*選択テキスト:*
陸兵派遣に関する海軍の要請に基づいて一木支隊のガダルカナル投入が決定されたのは八月九日である。七日以来八日九日と大本営陸海軍部の連絡研究は連日行なわれ、ソロモン方面に指向する陸軍兵力は一木支隊の外に歩兵第四十一連隊か、または歩兵第三十五旅団が予定された。八日の段階では、四十一連隊にするか、第三十五旅団にするか未定であったが、事実経過の示す通り、後には三十五旅団がガダルカナルに投入されることになる。
大本営はガダルカナル作戦が孕んでいる問題の深刻さを予見する能力に欠けていたから、ガダルカナルヘ陸兵を派遣するのと同時並行的にポートモレスビー作戦を既定計画通りに遂行することに、何のためらいも覚えなかった。したがって、十日の航空偵察でガダルカナルに敵艦隊がいなくなったとわかると、その虚に乗じて反撃奪回の手を打つのではなくて、ソロモン方面航空攻撃のためにラエ(ニューギニア)からラバウルに移動させていた戦闘機隊をまたラエに復帰させ、先に横山先遣隊をニューギニアのオーエン・スタンレー山系へ突入させている南海支隊のブナ上陸を強行するように陸海で申合せた。
乏しい兵力機材で敢えて二正面作戦をやろうというのである。
もっとも、九日までの情報を検討した結果、ガダルカナルに来攻上陸した敵兵力は一個師団位あるかもしれぬと判断されるようになり、陸軍中央にも一木支隊程度の小兵力投入に危惧の念を抱く意見を生じた(たとえば陸軍省西浦軍事課長)が、統帥部一般には敵の戦意と戦力を下算する傾向が強くて、臆病と思われるのが厭なのか、慎重な再検討は行なわれなかった。
陸兵派遣を要請した連合艦隊でも、投入兵力の過少に対する不安があったが、陸軍部からの説明では一木支隊は精兵揃いであるから心配はないということであった。
ガダルカナル揚陸敵兵約一個師団という判断がほぼ形成されていて、そこへ約二〇〇〇の一木支隊を投入して心配はないという根拠が「精兵揃い」ということで、なんらかの答えになり得ているのか。敵の海兵師団が「精兵」でないという証拠を大本営は持ってはいなかったのである。
七日・八日・九日の二十五航戦の誇大戦果報告と九日未明(八日深夜)の第八艦隊の奇蹟的戦果は、喜ぶべき戦果にはそぐわない現象を生じた。大本営では、戦果報告に惑わされたこともあって、米艦隊がガダルカナル近海から姿を消したことを、敵が海空にわたる痛打を蒙って敗退したのではないか、という希望的判断を下したことである。

*指示 1:* 選択テキストでは、一木支隊の兵力はおよそどれだけとされているか。
*指示 2:* 提供データの行のうち、「This screenshot has width=897, height=484.」を含む行から始まり「will click(2034, 945).」を含む行で終わる部分を、両端の行も含めてMarkdownの表に変換すること。列名は「番号」と「行の内容」とし、空行は除く。

*提供データ:*
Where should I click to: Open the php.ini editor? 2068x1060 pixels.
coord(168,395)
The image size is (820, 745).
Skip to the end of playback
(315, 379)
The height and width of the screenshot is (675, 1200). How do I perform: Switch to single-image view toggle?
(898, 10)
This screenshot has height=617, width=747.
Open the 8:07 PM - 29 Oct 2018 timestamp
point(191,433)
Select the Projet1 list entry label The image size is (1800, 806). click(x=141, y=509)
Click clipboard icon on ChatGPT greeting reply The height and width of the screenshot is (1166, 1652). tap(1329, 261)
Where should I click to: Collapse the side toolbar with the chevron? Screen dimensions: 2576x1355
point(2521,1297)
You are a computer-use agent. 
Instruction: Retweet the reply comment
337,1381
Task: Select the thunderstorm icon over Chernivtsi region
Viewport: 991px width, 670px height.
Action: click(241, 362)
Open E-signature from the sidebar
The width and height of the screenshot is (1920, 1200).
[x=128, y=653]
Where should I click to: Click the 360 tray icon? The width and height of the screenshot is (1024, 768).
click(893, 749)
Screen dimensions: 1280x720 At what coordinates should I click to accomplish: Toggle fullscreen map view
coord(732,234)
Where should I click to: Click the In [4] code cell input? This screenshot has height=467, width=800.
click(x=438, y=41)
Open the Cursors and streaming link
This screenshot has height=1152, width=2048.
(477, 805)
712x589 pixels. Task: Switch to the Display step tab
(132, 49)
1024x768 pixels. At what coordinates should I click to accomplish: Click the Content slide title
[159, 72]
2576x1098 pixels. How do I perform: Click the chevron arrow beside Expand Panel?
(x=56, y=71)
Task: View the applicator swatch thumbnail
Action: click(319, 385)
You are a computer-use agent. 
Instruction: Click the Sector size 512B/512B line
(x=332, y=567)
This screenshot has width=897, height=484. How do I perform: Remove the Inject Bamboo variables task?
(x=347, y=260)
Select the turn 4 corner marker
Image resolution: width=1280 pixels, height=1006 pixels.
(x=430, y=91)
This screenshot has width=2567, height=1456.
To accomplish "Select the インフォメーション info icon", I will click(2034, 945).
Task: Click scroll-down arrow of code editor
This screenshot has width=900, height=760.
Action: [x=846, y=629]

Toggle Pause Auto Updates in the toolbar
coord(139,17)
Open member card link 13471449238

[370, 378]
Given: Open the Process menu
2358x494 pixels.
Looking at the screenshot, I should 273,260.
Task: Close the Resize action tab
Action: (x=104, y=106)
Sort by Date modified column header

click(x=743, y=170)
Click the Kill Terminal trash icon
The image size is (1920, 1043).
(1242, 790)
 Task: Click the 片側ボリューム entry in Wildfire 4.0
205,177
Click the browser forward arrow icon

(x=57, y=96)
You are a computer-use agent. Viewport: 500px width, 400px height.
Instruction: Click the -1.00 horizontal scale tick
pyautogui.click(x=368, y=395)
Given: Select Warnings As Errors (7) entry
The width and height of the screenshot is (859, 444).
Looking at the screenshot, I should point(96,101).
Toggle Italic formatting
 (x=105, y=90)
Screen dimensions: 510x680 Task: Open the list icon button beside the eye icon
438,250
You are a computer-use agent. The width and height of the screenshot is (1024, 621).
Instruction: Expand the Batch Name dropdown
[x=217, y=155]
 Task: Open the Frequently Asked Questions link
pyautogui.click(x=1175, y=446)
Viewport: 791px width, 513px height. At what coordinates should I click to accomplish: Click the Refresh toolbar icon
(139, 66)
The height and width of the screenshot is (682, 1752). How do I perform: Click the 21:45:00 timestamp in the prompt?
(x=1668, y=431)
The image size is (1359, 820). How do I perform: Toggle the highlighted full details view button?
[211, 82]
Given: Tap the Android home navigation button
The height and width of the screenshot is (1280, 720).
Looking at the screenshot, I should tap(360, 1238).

*出力全文 1:* 約二〇〇〇。

*出力全文 2:*
| 番号 | 行の内容 |
|---|---|
| 1 | This screenshot has width=897, height=484. How do I perform: Remove the Inject Bamboo variables task? |
| 2 | (x=347, y=260) |
| 3 | Select the turn 4 corner marker |
| 4 | Image resolution: width=1280 pixels, height=1006 pixels. |
| 5 | (x=430, y=91) |
| 6 | This screenshot has width=2567, height=1456. |
| 7 | To accomplish "Select the インフォメーション info icon", I will click(2034, 945). |